> **Stored data entries**:
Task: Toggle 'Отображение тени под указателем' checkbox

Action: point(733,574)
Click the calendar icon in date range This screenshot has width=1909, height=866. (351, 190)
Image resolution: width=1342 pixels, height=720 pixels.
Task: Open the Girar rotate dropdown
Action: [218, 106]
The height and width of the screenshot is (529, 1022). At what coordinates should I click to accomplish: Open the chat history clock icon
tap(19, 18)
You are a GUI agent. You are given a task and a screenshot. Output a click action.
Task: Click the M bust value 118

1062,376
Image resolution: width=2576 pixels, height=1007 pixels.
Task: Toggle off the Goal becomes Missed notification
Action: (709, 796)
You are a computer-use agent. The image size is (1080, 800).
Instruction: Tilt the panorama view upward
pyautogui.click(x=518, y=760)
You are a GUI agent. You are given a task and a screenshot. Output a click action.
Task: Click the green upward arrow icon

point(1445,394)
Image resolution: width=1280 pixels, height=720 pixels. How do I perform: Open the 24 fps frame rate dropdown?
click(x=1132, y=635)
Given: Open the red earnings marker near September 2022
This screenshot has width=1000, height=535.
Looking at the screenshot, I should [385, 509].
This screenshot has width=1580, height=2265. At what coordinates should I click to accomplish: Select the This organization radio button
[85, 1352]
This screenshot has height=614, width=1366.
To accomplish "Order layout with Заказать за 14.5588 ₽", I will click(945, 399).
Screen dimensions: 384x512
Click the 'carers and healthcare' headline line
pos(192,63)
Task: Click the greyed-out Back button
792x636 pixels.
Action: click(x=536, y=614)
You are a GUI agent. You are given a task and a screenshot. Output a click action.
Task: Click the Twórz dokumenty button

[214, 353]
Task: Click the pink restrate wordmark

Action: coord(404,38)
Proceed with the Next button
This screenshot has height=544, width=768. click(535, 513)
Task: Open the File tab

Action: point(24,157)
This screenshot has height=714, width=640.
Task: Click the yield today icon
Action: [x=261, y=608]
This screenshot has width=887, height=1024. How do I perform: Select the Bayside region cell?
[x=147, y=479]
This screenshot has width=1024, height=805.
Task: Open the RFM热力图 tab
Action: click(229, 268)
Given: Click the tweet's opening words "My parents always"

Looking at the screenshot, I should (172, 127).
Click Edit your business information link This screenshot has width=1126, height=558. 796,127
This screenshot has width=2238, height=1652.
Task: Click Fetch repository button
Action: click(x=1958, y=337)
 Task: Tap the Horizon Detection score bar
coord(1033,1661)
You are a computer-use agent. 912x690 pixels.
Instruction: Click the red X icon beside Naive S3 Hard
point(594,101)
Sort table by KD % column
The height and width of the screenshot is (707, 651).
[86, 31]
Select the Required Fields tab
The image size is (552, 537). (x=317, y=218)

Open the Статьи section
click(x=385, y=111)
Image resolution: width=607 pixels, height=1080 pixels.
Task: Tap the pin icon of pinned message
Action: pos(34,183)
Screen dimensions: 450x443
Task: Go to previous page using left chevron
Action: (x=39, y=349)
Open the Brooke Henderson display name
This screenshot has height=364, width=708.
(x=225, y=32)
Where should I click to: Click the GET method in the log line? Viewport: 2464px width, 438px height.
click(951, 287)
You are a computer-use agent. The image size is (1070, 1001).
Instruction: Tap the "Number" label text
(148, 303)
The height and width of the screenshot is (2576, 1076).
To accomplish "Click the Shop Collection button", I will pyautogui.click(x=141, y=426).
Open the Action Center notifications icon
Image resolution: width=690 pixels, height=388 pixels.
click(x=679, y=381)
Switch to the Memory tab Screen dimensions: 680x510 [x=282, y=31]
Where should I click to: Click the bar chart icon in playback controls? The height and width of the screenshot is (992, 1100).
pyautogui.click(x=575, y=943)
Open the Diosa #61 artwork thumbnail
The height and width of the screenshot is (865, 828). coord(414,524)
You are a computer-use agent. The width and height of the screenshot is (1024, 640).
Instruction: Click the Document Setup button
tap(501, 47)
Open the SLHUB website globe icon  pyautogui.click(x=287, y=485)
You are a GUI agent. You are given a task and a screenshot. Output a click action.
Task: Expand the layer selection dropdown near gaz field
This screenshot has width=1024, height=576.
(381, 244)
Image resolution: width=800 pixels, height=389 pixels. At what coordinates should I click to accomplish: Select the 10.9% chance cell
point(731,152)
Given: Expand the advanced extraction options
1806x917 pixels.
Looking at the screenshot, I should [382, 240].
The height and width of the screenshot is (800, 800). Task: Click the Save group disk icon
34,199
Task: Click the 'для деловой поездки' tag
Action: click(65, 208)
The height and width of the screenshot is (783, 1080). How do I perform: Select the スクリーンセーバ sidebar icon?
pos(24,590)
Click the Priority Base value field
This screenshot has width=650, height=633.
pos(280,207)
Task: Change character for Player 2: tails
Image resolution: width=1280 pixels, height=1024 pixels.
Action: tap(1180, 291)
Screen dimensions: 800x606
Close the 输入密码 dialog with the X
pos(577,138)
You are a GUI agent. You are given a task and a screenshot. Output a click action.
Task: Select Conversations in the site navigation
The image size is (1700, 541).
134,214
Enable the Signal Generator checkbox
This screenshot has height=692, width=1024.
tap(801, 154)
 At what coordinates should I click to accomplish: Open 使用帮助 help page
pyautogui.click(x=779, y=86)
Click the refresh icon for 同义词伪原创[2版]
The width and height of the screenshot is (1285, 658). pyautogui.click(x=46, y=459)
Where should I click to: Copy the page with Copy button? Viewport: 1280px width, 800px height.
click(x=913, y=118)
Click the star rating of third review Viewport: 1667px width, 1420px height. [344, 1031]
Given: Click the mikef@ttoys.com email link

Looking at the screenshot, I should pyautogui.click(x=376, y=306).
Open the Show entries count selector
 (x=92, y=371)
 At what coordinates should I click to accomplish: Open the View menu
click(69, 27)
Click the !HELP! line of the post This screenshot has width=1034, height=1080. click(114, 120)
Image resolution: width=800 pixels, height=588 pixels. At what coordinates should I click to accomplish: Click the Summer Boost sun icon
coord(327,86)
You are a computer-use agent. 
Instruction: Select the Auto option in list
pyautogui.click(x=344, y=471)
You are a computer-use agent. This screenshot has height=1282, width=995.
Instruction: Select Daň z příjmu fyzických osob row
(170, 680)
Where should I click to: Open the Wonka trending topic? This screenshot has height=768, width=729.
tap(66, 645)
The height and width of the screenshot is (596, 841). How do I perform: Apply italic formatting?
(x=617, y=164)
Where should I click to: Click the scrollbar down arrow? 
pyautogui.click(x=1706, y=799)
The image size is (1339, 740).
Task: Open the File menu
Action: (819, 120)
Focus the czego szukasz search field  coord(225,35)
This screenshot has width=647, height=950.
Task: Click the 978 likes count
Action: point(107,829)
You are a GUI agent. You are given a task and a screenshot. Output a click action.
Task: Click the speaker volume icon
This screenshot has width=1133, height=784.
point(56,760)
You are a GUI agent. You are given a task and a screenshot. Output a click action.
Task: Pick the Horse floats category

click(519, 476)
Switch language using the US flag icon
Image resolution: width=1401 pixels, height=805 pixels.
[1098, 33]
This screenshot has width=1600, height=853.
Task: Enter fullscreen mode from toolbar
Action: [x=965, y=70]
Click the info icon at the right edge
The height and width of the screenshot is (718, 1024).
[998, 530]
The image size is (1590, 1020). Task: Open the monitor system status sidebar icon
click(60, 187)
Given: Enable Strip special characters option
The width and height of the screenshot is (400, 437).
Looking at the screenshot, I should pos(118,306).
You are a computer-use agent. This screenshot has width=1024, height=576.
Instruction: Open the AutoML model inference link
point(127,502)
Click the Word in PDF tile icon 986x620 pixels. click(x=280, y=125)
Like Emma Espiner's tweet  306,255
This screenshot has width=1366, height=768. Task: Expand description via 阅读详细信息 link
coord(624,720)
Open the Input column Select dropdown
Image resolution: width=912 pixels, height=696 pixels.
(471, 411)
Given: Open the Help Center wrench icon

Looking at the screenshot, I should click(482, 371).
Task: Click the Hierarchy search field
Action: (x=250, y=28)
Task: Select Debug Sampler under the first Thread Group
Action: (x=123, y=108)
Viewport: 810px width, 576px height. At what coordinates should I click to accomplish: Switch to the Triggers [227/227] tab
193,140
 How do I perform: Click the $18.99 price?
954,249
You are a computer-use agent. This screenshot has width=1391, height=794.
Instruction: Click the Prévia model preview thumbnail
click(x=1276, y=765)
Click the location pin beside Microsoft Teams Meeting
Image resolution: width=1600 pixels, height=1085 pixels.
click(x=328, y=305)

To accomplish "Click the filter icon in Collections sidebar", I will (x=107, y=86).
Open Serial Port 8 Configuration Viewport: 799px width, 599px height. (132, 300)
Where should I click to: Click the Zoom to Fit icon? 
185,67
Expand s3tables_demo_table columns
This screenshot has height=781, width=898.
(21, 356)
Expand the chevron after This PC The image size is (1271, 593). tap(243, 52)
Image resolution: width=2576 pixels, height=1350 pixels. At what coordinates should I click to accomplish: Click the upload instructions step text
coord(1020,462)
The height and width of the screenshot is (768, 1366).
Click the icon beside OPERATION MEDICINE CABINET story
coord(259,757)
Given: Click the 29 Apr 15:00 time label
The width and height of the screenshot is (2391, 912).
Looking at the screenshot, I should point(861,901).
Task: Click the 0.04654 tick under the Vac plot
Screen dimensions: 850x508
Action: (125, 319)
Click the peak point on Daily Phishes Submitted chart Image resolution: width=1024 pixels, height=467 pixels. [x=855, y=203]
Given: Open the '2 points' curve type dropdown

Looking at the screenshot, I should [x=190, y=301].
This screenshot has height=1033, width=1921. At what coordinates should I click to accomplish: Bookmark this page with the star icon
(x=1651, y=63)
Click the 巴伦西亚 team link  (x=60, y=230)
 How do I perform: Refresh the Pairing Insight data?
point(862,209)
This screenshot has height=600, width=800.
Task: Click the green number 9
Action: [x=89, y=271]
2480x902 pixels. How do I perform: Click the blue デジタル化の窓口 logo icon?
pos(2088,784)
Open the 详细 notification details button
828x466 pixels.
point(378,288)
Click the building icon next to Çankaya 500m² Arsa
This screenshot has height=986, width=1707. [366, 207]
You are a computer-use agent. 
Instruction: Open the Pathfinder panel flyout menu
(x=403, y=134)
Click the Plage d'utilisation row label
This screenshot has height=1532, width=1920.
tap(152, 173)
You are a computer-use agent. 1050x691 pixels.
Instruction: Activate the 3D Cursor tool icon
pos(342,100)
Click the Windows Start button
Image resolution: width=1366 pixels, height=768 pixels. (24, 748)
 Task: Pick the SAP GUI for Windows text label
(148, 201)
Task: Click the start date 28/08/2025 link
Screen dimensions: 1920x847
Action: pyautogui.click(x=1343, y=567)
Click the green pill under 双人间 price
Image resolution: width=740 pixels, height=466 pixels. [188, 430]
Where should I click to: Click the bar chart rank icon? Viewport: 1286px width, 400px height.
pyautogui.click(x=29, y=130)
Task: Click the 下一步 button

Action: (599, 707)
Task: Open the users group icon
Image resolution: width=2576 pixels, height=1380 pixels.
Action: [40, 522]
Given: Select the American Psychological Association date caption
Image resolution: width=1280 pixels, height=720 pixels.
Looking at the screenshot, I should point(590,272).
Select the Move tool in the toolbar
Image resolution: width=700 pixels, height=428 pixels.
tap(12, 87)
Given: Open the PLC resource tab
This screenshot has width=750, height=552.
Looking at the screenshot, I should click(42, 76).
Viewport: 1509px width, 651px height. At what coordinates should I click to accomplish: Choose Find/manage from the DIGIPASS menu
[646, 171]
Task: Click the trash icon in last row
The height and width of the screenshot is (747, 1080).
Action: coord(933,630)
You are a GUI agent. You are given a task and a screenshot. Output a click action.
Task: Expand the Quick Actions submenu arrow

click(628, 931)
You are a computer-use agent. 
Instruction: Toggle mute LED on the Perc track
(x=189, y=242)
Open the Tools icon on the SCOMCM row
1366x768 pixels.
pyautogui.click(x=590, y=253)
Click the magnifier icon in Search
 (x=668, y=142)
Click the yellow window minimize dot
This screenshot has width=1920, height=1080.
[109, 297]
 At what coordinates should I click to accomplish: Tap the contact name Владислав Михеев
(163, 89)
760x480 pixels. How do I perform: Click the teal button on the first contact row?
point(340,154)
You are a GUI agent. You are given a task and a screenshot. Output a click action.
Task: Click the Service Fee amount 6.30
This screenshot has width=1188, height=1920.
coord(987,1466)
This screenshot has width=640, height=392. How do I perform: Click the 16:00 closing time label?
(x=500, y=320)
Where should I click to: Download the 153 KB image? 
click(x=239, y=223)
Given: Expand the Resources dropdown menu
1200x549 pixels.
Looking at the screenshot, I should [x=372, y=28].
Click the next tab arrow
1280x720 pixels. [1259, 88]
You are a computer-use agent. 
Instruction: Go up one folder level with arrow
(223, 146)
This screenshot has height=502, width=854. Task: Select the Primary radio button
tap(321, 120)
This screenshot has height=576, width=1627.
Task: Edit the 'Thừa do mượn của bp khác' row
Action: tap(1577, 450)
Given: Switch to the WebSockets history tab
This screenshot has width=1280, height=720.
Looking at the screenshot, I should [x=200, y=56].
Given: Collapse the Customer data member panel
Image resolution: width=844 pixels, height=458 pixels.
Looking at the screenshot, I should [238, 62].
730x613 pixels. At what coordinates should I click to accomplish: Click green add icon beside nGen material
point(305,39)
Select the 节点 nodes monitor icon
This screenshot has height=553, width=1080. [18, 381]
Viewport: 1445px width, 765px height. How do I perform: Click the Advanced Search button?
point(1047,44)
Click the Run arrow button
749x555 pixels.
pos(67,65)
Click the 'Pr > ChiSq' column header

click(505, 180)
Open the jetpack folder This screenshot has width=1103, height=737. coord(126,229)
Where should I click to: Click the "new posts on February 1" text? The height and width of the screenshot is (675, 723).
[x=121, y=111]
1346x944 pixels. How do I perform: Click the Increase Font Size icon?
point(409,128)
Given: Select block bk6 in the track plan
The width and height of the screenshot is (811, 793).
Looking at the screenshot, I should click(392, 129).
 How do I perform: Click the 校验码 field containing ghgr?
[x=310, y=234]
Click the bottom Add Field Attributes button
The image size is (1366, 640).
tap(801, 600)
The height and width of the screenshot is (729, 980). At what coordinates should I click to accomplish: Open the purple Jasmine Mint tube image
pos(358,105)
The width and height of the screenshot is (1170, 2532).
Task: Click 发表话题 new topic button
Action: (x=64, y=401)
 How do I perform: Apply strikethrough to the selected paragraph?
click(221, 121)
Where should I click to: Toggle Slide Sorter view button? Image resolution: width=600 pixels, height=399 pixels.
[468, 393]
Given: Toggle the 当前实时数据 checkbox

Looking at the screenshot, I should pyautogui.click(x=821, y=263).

> **EXERCISE**:
Taking the entries above, write out exactly each line from the one holding "Task: Pick the SAP" to the one holding "Given: Open the PLC resource tab", both included, and stop there.

> **OUTPUT OF THE TASK**:
 Task: Pick the SAP GUI for Windows text label
(148, 201)
Task: Click the start date 28/08/2025 link
Screen dimensions: 1920x847
Action: pyautogui.click(x=1343, y=567)
Click the green pill under 双人间 price
Image resolution: width=740 pixels, height=466 pixels. [188, 430]
Where should I click to: Click the bar chart rank icon? Viewport: 1286px width, 400px height.
pyautogui.click(x=29, y=130)
Task: Click the 下一步 button

Action: (599, 707)
Task: Open the users group icon
Image resolution: width=2576 pixels, height=1380 pixels.
Action: [40, 522]
Given: Select the American Psychological Association date caption
Image resolution: width=1280 pixels, height=720 pixels.
Looking at the screenshot, I should point(590,272).
Select the Move tool in the toolbar
Image resolution: width=700 pixels, height=428 pixels.
tap(12, 87)
Given: Open the PLC resource tab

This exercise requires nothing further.